- WHAT THE TASK REQUIRES:
Lines below that hold the word "pencil" must be copied in full.

- DATA FOR THIS TASK:
━━━━━━
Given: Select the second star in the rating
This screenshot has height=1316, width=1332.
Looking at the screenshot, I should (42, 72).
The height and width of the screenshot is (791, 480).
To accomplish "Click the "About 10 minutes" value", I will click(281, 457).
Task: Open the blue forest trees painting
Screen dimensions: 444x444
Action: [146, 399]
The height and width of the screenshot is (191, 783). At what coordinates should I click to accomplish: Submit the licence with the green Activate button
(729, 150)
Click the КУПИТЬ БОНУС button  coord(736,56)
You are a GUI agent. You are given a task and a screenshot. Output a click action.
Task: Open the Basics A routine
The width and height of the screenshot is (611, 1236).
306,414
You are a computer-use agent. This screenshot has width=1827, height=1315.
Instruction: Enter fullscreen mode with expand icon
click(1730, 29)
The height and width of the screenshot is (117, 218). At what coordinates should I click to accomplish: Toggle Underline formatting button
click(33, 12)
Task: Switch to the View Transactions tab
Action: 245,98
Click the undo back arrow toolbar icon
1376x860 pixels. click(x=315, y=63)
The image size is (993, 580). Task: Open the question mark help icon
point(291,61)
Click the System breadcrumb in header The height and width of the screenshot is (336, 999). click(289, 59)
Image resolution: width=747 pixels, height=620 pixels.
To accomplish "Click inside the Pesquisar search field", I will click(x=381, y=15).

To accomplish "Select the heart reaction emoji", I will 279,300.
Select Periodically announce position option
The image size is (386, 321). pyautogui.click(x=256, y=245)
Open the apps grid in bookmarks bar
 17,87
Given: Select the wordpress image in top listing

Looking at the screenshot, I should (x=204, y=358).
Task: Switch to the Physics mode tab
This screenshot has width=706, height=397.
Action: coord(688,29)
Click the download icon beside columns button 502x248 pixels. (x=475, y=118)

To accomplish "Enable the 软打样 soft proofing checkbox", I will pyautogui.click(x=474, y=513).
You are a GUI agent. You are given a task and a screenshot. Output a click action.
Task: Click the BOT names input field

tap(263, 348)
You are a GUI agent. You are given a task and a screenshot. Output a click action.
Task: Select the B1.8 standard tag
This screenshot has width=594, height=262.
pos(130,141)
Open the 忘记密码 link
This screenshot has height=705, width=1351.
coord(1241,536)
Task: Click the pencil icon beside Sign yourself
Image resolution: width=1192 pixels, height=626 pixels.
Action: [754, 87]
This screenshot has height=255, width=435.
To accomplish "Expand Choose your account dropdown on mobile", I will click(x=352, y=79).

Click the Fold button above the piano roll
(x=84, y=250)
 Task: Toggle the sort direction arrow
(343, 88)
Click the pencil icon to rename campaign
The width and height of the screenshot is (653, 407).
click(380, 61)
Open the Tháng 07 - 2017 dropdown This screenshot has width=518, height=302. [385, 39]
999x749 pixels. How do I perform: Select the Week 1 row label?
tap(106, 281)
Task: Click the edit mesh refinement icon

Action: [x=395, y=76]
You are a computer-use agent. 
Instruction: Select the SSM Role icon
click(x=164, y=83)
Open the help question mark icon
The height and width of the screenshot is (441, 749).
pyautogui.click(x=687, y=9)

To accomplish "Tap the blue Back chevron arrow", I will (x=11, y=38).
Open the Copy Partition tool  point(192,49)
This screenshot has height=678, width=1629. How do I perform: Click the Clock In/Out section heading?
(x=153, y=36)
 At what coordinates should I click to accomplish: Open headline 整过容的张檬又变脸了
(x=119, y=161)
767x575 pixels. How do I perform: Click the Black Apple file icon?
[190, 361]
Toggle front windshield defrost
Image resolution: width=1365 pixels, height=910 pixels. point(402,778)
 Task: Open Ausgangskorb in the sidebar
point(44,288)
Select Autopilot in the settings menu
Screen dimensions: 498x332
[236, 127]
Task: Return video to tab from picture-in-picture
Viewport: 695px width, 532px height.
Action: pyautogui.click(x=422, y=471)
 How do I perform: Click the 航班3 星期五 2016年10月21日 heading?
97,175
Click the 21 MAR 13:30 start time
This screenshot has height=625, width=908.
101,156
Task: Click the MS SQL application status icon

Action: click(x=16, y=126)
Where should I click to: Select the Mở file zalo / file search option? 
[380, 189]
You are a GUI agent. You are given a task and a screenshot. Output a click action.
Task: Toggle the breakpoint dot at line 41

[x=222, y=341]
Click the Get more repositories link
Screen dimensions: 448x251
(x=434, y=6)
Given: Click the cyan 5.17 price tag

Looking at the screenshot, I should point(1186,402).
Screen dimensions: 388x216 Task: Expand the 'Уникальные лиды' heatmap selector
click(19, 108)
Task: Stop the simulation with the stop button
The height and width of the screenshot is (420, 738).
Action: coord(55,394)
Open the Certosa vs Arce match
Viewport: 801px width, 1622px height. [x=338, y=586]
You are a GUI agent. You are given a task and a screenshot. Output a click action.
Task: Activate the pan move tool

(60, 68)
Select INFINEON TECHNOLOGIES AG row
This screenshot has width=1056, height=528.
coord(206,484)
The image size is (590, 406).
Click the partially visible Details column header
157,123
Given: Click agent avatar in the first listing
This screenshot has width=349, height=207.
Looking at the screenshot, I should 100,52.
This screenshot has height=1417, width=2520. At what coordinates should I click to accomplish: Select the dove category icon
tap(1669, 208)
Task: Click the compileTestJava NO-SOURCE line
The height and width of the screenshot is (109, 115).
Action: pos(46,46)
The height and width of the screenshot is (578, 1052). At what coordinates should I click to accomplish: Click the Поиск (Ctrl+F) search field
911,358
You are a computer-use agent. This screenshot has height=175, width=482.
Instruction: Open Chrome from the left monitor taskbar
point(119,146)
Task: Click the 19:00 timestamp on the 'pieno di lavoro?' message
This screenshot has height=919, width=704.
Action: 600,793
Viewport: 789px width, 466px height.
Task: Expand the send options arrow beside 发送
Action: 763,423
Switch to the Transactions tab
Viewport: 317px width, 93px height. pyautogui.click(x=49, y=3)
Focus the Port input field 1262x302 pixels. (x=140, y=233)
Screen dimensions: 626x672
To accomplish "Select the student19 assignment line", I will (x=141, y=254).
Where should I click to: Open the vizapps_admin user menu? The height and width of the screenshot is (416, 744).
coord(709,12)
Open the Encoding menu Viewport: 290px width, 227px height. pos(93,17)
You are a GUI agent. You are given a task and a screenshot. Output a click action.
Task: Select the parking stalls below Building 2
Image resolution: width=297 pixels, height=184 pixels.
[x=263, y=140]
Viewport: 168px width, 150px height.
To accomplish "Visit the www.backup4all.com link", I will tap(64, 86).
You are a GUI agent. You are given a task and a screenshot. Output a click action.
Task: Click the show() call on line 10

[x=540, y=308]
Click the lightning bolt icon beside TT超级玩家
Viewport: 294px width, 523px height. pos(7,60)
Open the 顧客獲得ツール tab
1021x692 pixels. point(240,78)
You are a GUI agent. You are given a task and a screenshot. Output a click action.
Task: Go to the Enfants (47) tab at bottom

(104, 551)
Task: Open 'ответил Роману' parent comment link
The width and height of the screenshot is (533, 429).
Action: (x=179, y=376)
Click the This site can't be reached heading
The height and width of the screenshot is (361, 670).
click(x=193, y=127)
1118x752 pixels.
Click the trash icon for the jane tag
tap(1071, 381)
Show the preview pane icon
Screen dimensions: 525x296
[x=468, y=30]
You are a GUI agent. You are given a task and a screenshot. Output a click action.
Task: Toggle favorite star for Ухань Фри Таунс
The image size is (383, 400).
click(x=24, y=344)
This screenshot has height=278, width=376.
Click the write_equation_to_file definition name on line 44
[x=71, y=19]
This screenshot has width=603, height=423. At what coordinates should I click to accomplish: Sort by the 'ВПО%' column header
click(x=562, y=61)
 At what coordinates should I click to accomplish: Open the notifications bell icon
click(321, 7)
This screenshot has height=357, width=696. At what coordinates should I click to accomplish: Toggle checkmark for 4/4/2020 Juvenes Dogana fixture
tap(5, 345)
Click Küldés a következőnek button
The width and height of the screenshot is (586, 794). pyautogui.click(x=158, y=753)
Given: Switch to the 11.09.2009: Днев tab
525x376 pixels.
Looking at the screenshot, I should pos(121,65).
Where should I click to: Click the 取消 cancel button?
━━━━━━
- ANSWER SPACE:
Task: Click the pencil icon beside Sign yourself
Click the pencil icon to rename campaign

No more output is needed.